Tingkat pengangguran bagi pemegang gelar sarjana ini naik menjadi 2,8 persen pada September, meningkat setengah poin persentase dibanding tahun sebelumnya. Sementara itu, tingkat pengangguran pada kelompok pendidikan lain nyaris tidak berubah.
Data menunjukkan lebih dari 1,9 juta warga berusia 25 tahun ke atas dengan gelar sarjana sedang menganggur, atau 1 dari 4 total pengangguran. Sebelum 2025, angka tersebut tidak pernah mencapai level setinggi itu berdasarkan catatan sejak 1992.
Para lulusan baru juga menghadapi kondisi serupa, dengan pasar kerja entry-level semakin sulit ditembus. Situasi ini diperparah dengan PHK besar-besaran dari korporasi ternama seperti Amazon, Target, dan Starbucks.
Laporan dari Challenger, Gray & Christmas menunjukkan bahwa pengumuman pemutusan hubungan kerja pada bulan lalu menjadi yang tertinggi untuk periode Oktober dalam lebih dari 20 tahun, didorong oleh rencana perusahaan mengganti lebih banyak posisi dengan teknologi AI.
Gelombang ini bahkan diperkuat dengan pengumuman dari Verizon Communications yang mengatakan akan memangkas lebih dari 13.000 karyawan, sebagai bagian dari upaya mengurangi tenaga kerja nonserikat hingga 20 persen.
Presiden Federal Reserve Bank of New York, John Williams, turut menyoroti kondisi tersebut dengan mengatakan para lulusan baru mengalami situasi yang sangat berat. “Biasanya lulusan perguruan tinggi langsung diserap masuk pasar kerja saat mereka lulus, dan tahun ini hal itu tidak banyak terjadi," ungkapnya, seperti dikutip dari The Japan Times, Selasa, 25 November 2025.
Halaman Selanjutnya
BLS juga mengungkap hanya dua sektor yang mendorong pertumbuhan pekerjaan sepanjang 2025, yakni kesehatan dan bantuan sosial serta leisure dan hospitality.

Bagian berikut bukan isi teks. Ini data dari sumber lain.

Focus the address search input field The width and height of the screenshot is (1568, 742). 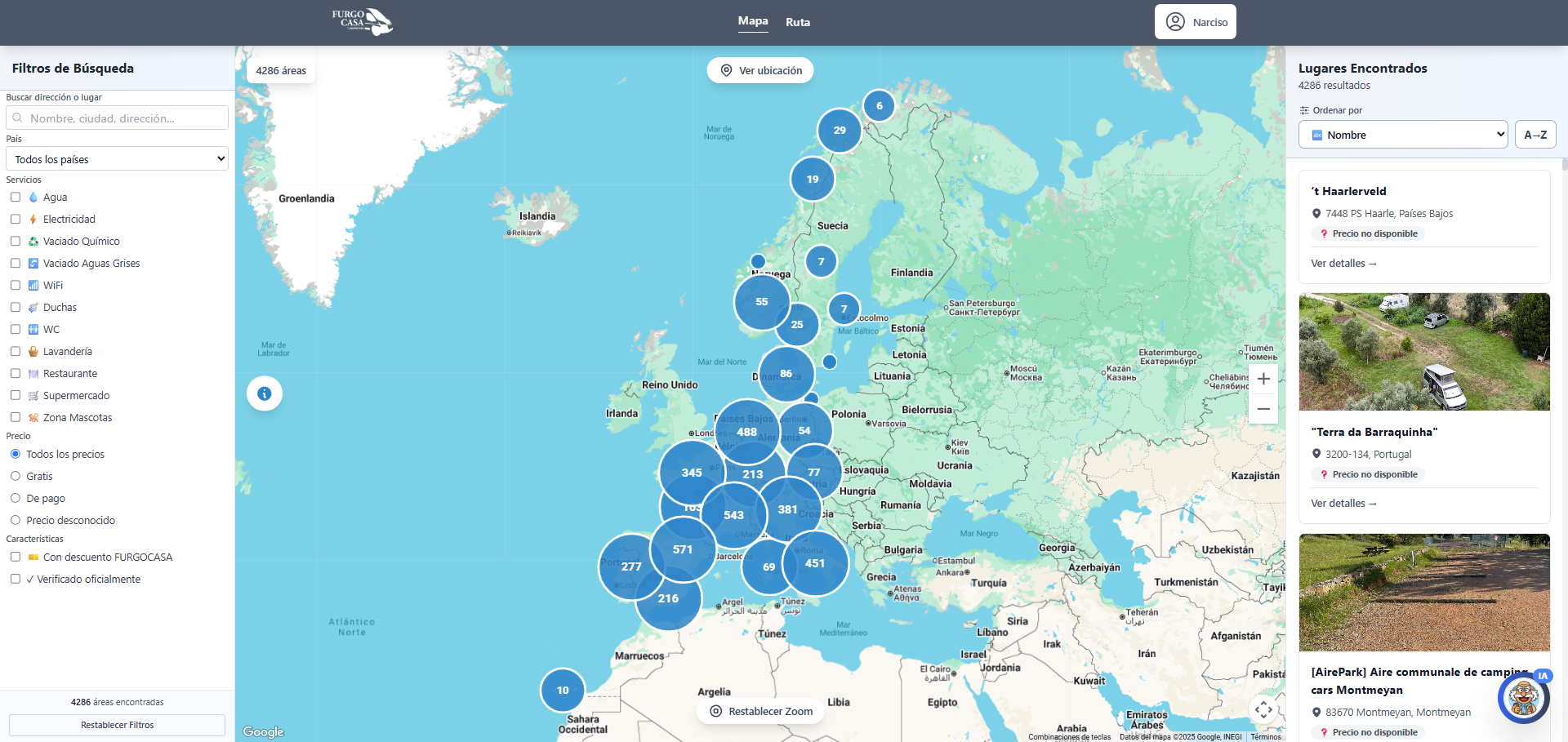pos(118,118)
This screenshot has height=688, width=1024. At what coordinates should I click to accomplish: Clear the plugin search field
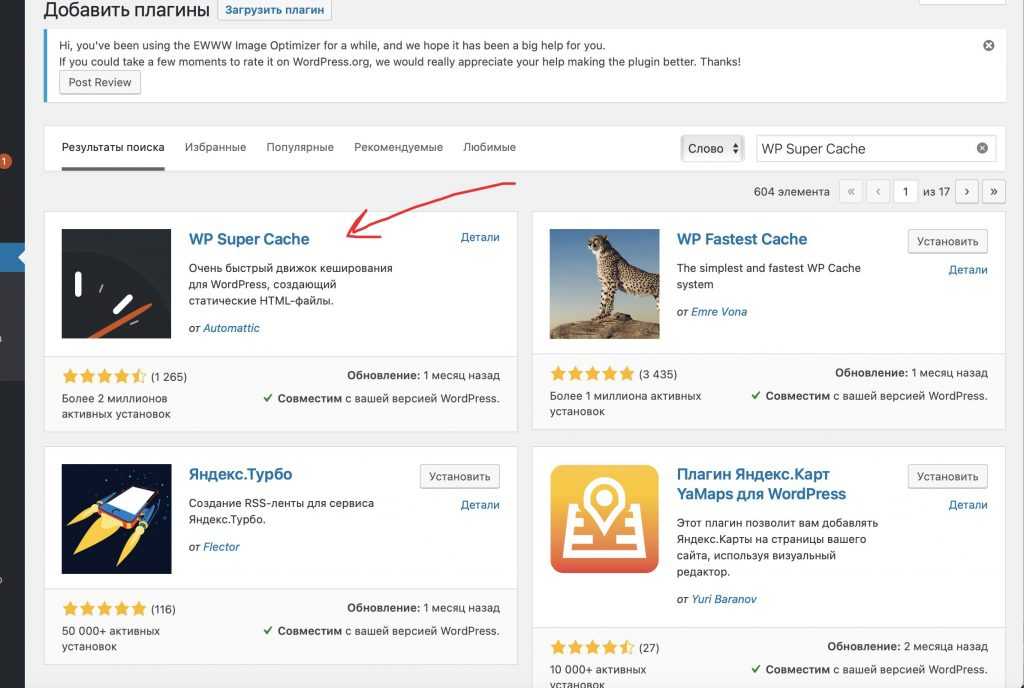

Keduanya menambah 690.000 posisi, sementara jika kedua sektor itu dikeluarkan, total lapangan kerja nasional justru menurun sekitar 6.000 posisi. Tidak hanya itu, lowongan kerja untuk desain sistem komputer, konsultasi manajemen, hingga riset ilmiah, mengalami penurunan jumlah tenaga kerja sepanjang sembilan bulan pertama tahun ini.